Top former Fed chairs warn firing Lisa Cook could trigger an “inflation boom”

Washington — A bipartisan group of senior economic officials — including the three most recent former Federal Reserve chairs — filed a brief with the U.S. Supreme Court this week warning that President Donald Trump’s attempt to remove Federal Reserve Governor Lisa Cook could damage the Fed’s independence and risk a surge in inflation. The signatories argued that allowing the removal to stand while Cook’s legal challenge proceeds would be “premature” and could create long-term harm to U.S. monetary policy.

In the amicus filing, the 18 former officials — a group that includes Janet Yellen, Ben Bernanke and Alan Greenspan as well as several former Treasury secretaries — said that the “balance of equitable factors” weighs heavily in favor of keeping Cook in place while courts resolve whether the president had lawful cause to dismiss her. The brief warned that even the appearance of political interference in Fed governance could erode public confidence and “ultimately lead to greater inflation.”

The legal dispute began in August after the White House moved to remove Cook, who was appointed to the Fed in 2022. The administration’s action was prompted by allegations relating to mortgage applications tied to properties Cook owns — accusations she denies and that so far have not produced criminal charges. A federal district judge issued a preliminary injunction blocking the removal, and an appeals court recently upheld that interim protection, leaving the question for higher courts to decide.

Economists and former policymakers who backed Cook in the brief stressed that the Fed’s credibility depends on its insulation from short-term political pressures. “Any reduction in the Federal Reserve’s well-earned reputation for independence would hamper its ability to influence independent decisionmakers and could ultimately lead to greater inflation,” the brief said, according to Reuters reporting. The signers framed their argument around the institutional risks, not the underlying allegations against Cook.

Market observers say the stakes go beyond one seat. Analysts warn that the precedent of allowing a president to remove a Fed governor without clear, judicially reviewable “for cause” grounds could make future monetary decisions more politicized — a shift that, in turn, could unnerve markets, raise inflation expectations, and force the Fed into less credible policy stances. Bloomberg reported that senior economists who joined the brief pointed to those broad economic consequences when urging the Supreme Court to preserve the status quo.

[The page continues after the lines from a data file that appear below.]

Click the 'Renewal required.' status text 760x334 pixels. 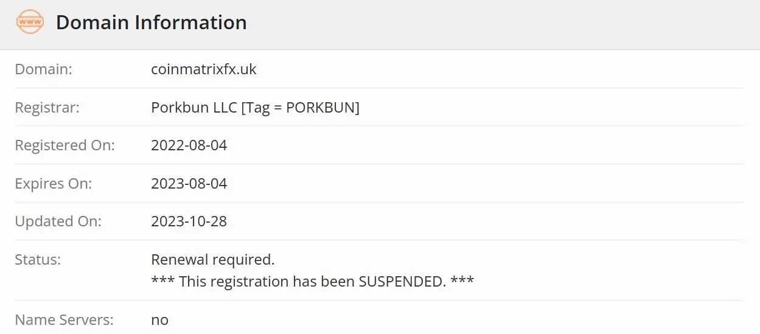coord(213,260)
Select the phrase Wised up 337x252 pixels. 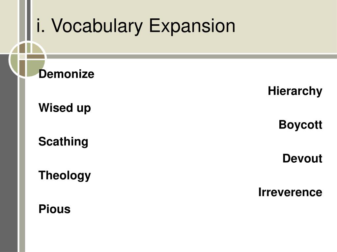click(x=65, y=108)
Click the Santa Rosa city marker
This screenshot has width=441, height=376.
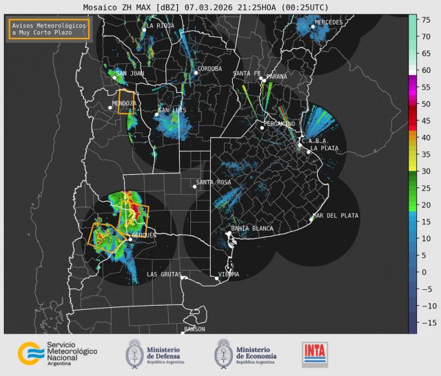point(195,187)
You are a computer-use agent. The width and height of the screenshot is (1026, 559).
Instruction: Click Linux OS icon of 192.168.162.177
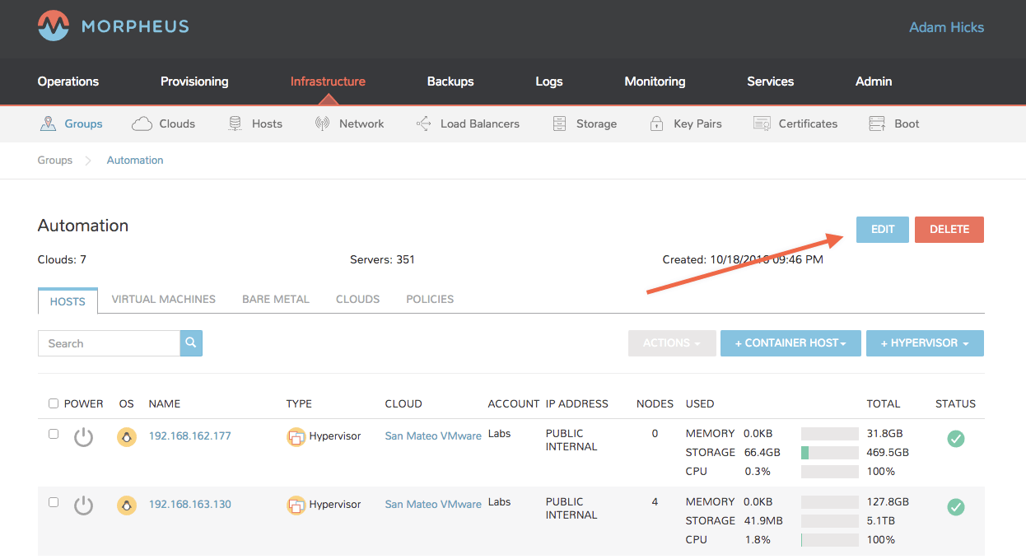(x=126, y=437)
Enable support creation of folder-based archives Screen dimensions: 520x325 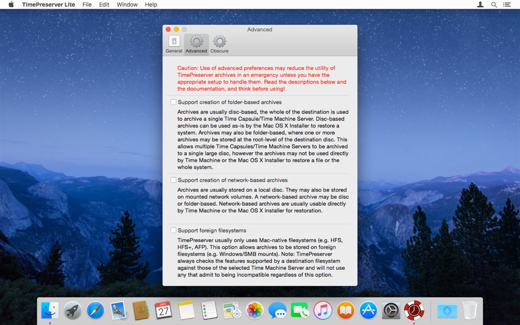click(174, 102)
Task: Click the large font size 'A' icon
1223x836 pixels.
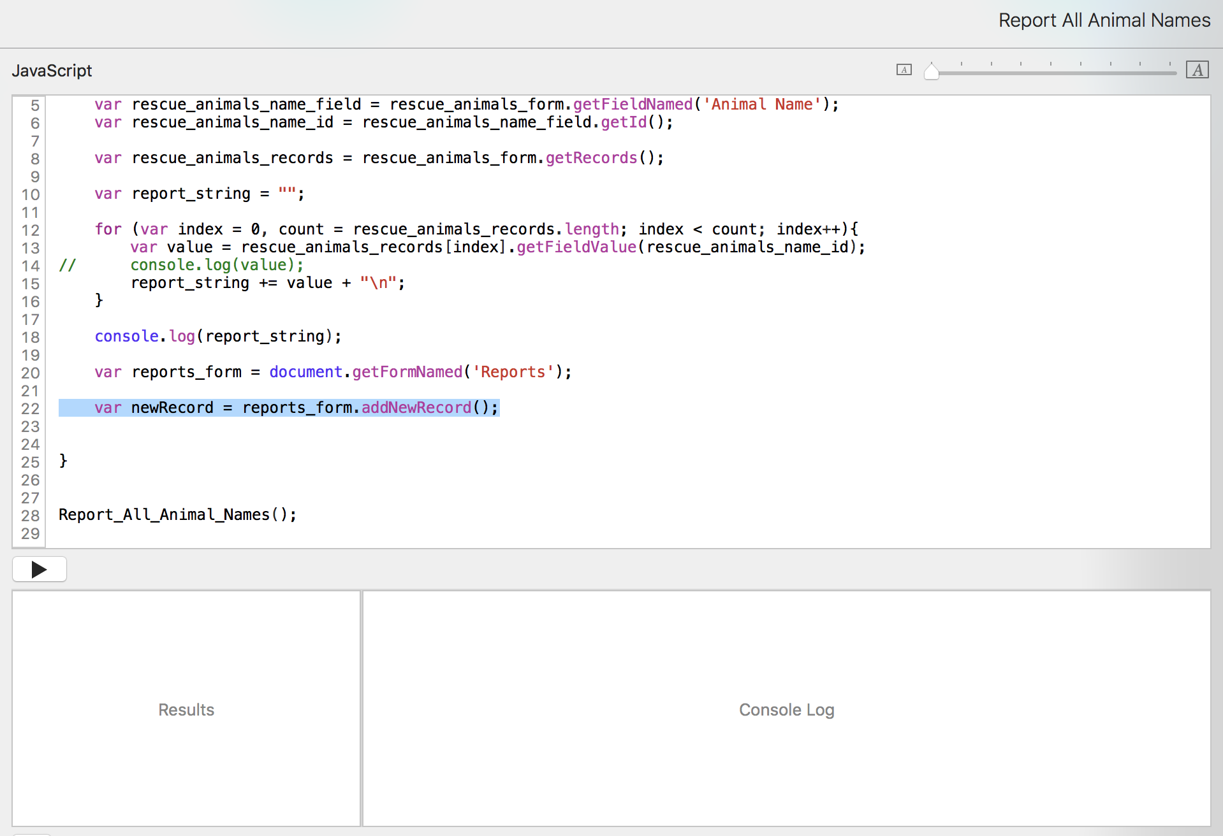Action: (x=1197, y=70)
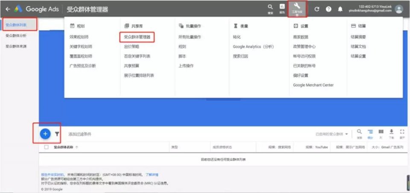The height and width of the screenshot is (193, 410).
Task: Click the filter funnel icon
Action: click(x=57, y=134)
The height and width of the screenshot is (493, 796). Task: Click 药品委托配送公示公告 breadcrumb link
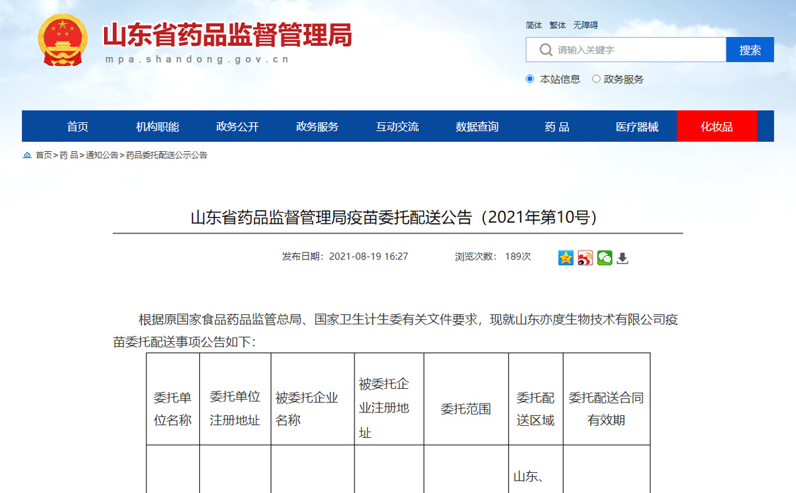166,155
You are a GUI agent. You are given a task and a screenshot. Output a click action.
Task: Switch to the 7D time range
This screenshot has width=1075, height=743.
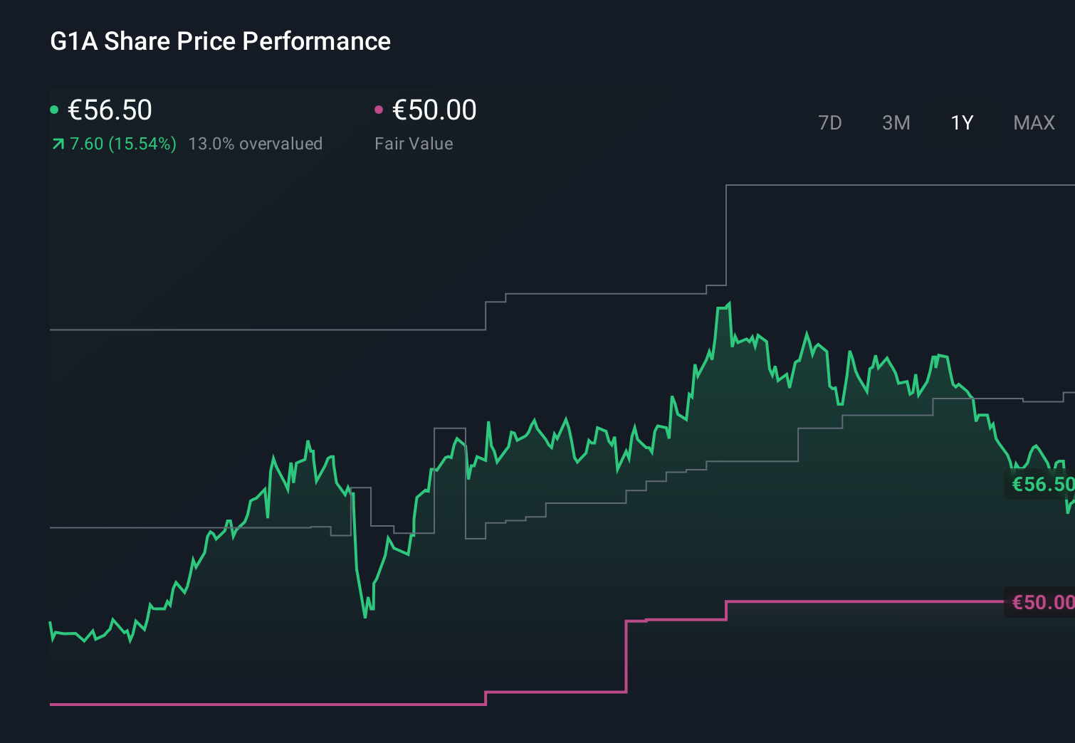click(830, 122)
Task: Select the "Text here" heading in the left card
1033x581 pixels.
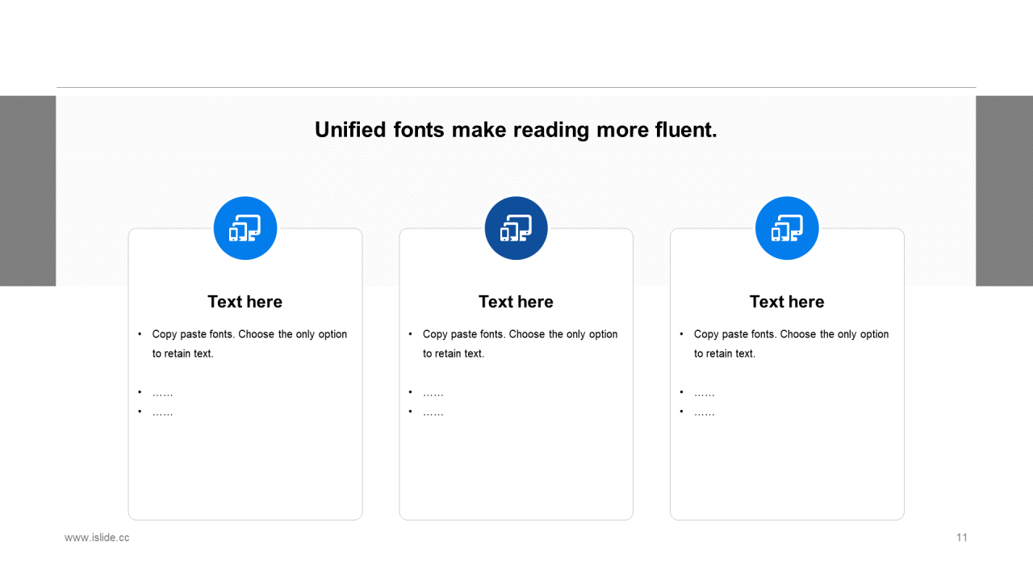Action: tap(245, 302)
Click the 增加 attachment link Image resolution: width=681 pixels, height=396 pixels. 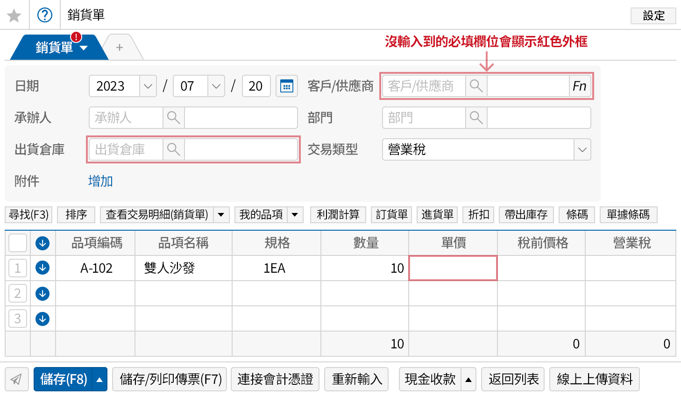(x=100, y=181)

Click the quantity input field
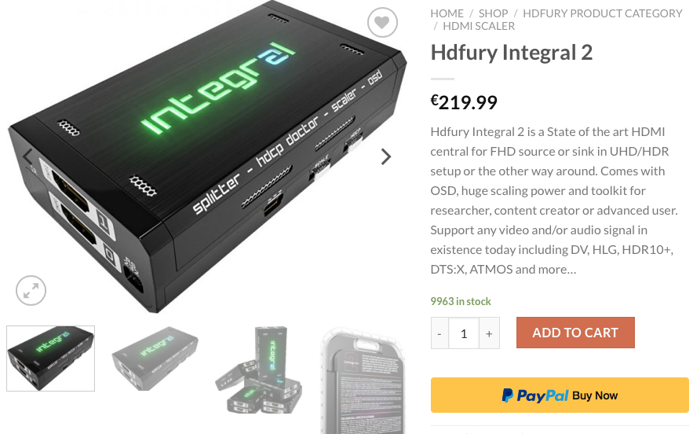tap(464, 333)
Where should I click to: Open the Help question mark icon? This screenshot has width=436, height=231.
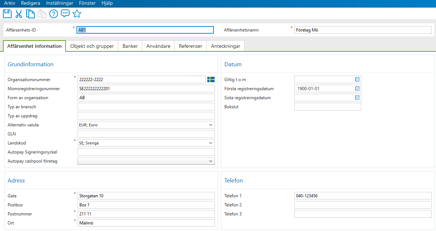(x=53, y=14)
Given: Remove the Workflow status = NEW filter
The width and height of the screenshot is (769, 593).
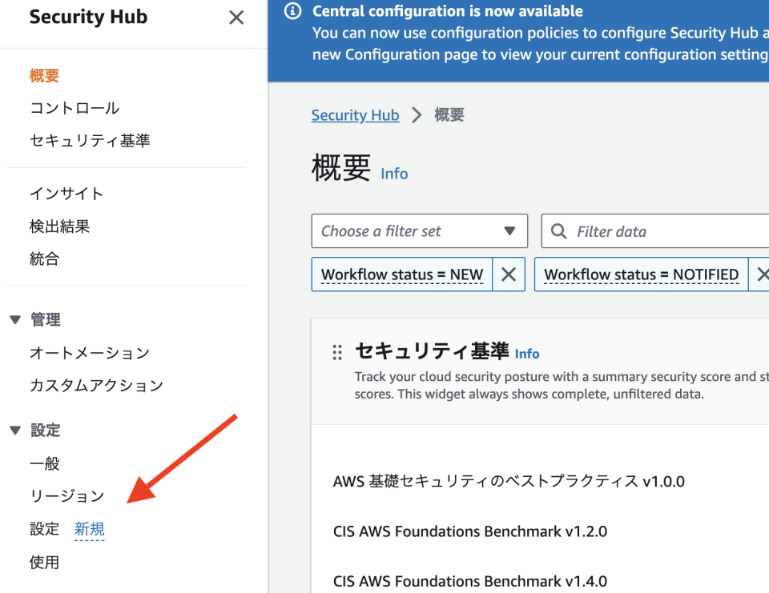Looking at the screenshot, I should point(509,274).
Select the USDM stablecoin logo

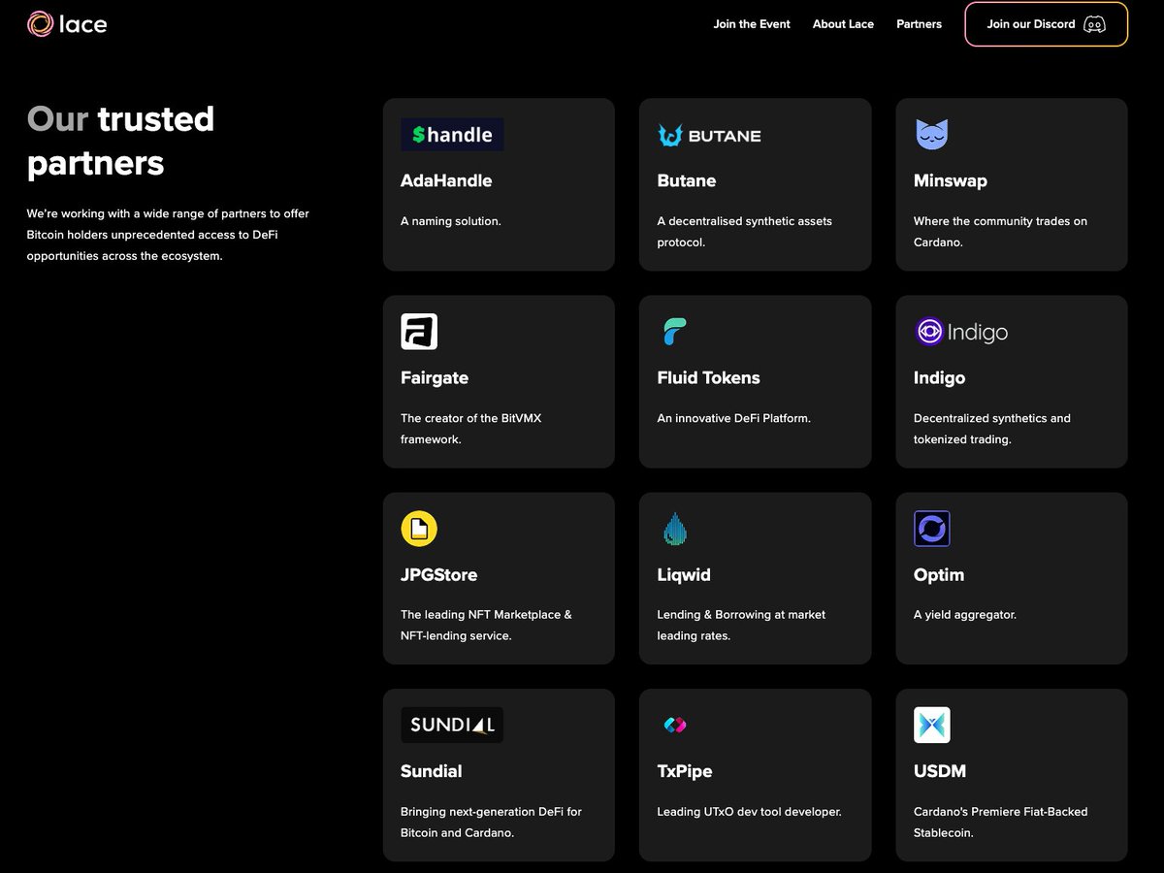[x=931, y=725]
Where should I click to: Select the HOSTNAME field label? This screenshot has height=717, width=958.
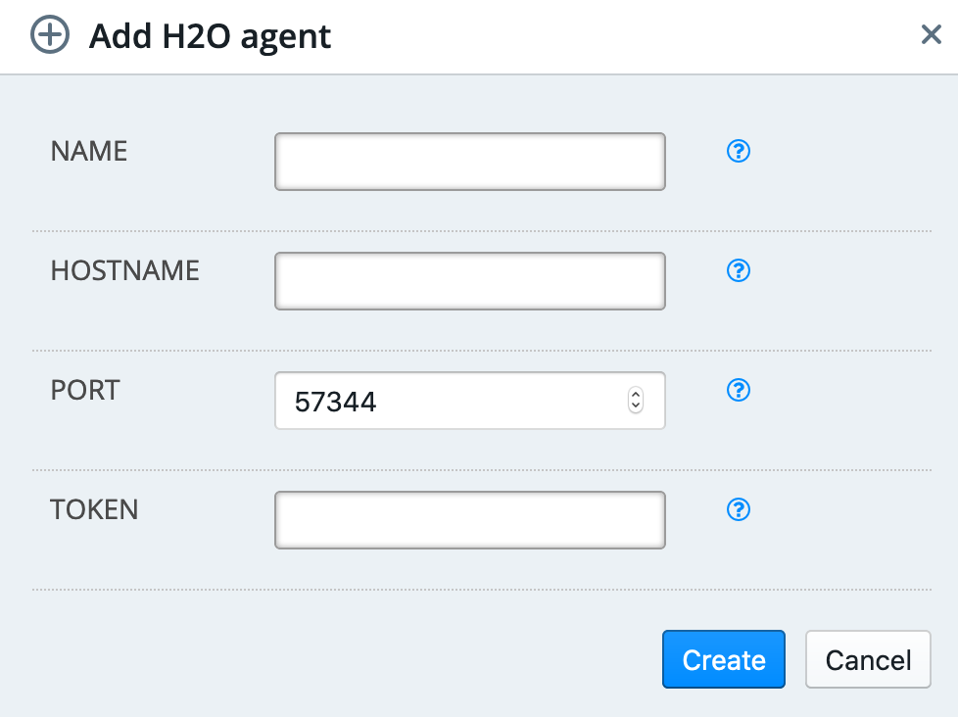pos(125,270)
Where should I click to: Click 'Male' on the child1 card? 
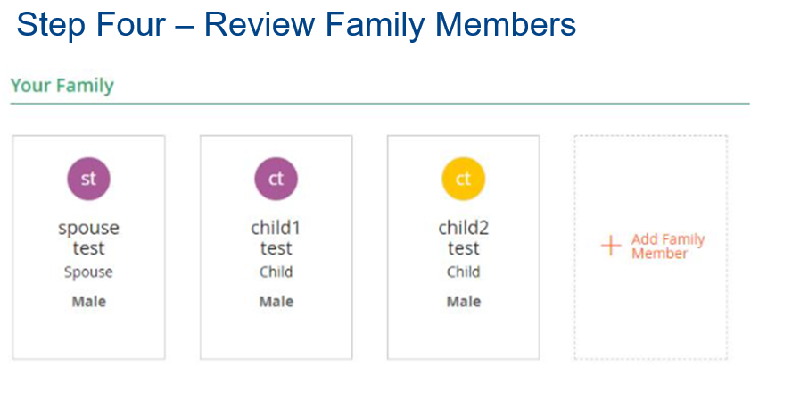pos(276,302)
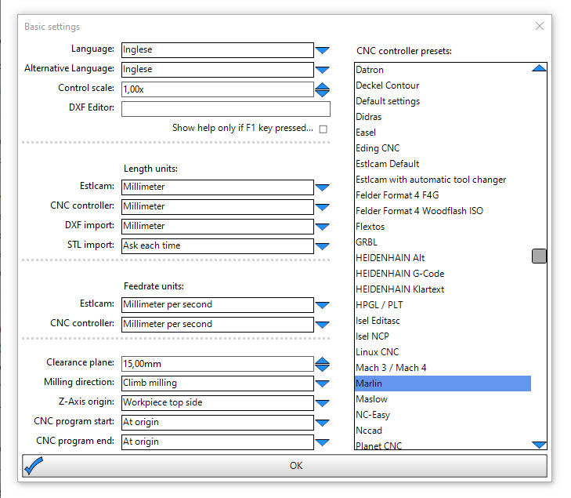This screenshot has height=498, width=571.
Task: Expand the Z-Axis origin dropdown
Action: click(x=322, y=403)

Cook’s legal team has argued that federal law protects Fed governors from dismissal except for cause, a safeguard Congress intended to preserve central bank independence. The Justice Department and the White House have asked the Supreme Court to lift the injunction and allow the removal to take effect, framing the matter as within the president’s authority. Lower courts so far have sided with Cook at the preliminary stage, leaving the Supreme Court to consider whether immediate removal is lawful while the underlying case proceeds.

Reactions on Capitol Hill and across the financial world underscored the politically fraught nature of the dispute. Some Republican lawmakers applauded the administration’s move as a check on alleged misconduct, while many Democrats and nonpartisan legal scholars warned that permitting a president to oust a Fed governor over disputed claims would set a dangerous precedent. Legal experts note the case raises novel separation-of-powers and statutory interpretation questions that could reshape the limits of executive authority over independent agencies.

If the Supreme Court allows the removal to stand, the amicus brief’s authors argued, the damage would not be limited to immediate political victories or losses. Their worry is structural: a politicized Fed could lose the trust of bond markets and households, increasing the likelihood that inflation expectations become unanchored — a scenario that could force policymakers into harsher interest-rate paths and greater economic pain to restore price stability.

The court has not yet announced when it will rule on the emergency application. For now, Cook remains a governor as litigation continues, and the case has become a focal point in a broader debate over the proper distance between elected officials and the central bank that governs U.S. monetary policy.